Today is the first day in a long time that our nearly-two year old son was simply too excited to take a nap.  It just so happens that he is also on the verge of realizing he can climb out of his own crib.  Being as awake as he was, making it all the more likely that he just might have a go at climbing out, Jess and I agreed I would hover near his room so I could run in and, you know, make a diving catch.  With the monitor in one hand and a book in the other, I could hear him cycle through all the songs we sang in the car today.  He'd lie down for a moment, and then another one would pop into his head.  He's a musical little person!

I share this because the timing was just right to read Andy Crouch's chapter on singing in his book The Tech-Wise Family: Everyday Steps for Putting Technology in its Proper Place.  I was looking forward to this chapter because when Jess and I heard him speak about his book Culture Making at Whitworth University a few years ago, he incorporated his piano-playing into his presentations to great effect.  That is to say: occasionally he would illustrate his points about theology and culture using music and the way music shapes the soul.

The ninth of his ten commitments that make up the book The Tech-Wise Family concerns singing: "We learn to sing together, rather than letting recorded and amplified music take over our lives and worship." (183)

He writes:

"It is absolutely possible to learn to really sing.  You may or may not be able to learn to sing on pitch, but you can learn to sing with heart, mind, soul, and strength.  The best time to begin to learn is in childhood, when our brains are primed for learning, our neuromuscular system is most able to be trained to connect mind with strength, and we are fearlessly willing to try something new.  And of all the components of well-led worship, singing is the one that is most immediately accessible and engaging to children (listening to sermons takes a while longer!).

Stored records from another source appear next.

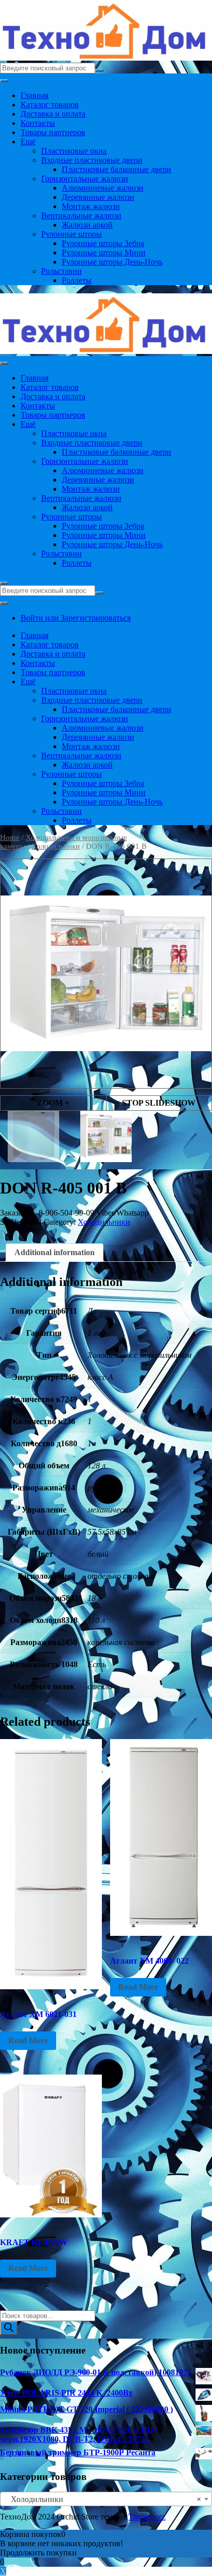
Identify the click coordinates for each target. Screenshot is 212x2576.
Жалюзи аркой (87, 224)
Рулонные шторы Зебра (103, 243)
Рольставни (61, 271)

"So the tech-wise family will do everything in their power to involve their children from the earliest possible age in expressions of church that model this kind of worship - not just the pleasant ditties of Sunday school or "children's church" but the full-throated praise that can come from people of every generation gathered in the presence of God.  Maybe that isn't the Sunday-to-Sunday reality where you worship (it's only sometimes so in our own church), but it's worth exposing our children to the communities and places that have kept alive the powerful tradition of Christian song.

"And as much as possible, we'll sing at home, when friends and family gather, as we clean up the kitchen and fold the laundry, as we celebrate holidays like Christmas and Easter, when we get up in the morning and when we lullaby ourselves to sleep.  Our singing will be nothing like the auto-tuned, technologically massaged pop music that provides the bland sound track for consumer life; it will be the sort of singing you only can do at home, where you are fully known and fully able to be yourself.  And it will be a rehearsal for the end of the whole story, when all speech will be song and the whole cosmos will be filled with worship." (192-193)

Our son clearly didn't 'lullaby himself to sleep' this afternoon.  But as I read this earlier while looking at the squirming, singing toddler in the monitor, I think the first paragraph I've quoted above rings particularly true: "singing is the (component) of worship that is most immediately accessible and engaging to children."

I was involved in a memorial service recently in which the hymns we chose to sing were songs the deceased actually loved to sing and everybody knew it.  You may have favorite songs to listen to.  But what are your favorite songs to sing?  Songs that you might simply find yourself singing in an absent-minded moment?  Songs that a loved one or a family member or a friend might associate with you?  What songs do you hear and immediately think of someone else who may be still alive or perhaps has died?  In what ways are your most precious moments of life or of discerning the reality of God or of the gift of existence all sometimes bound up inescapably with music?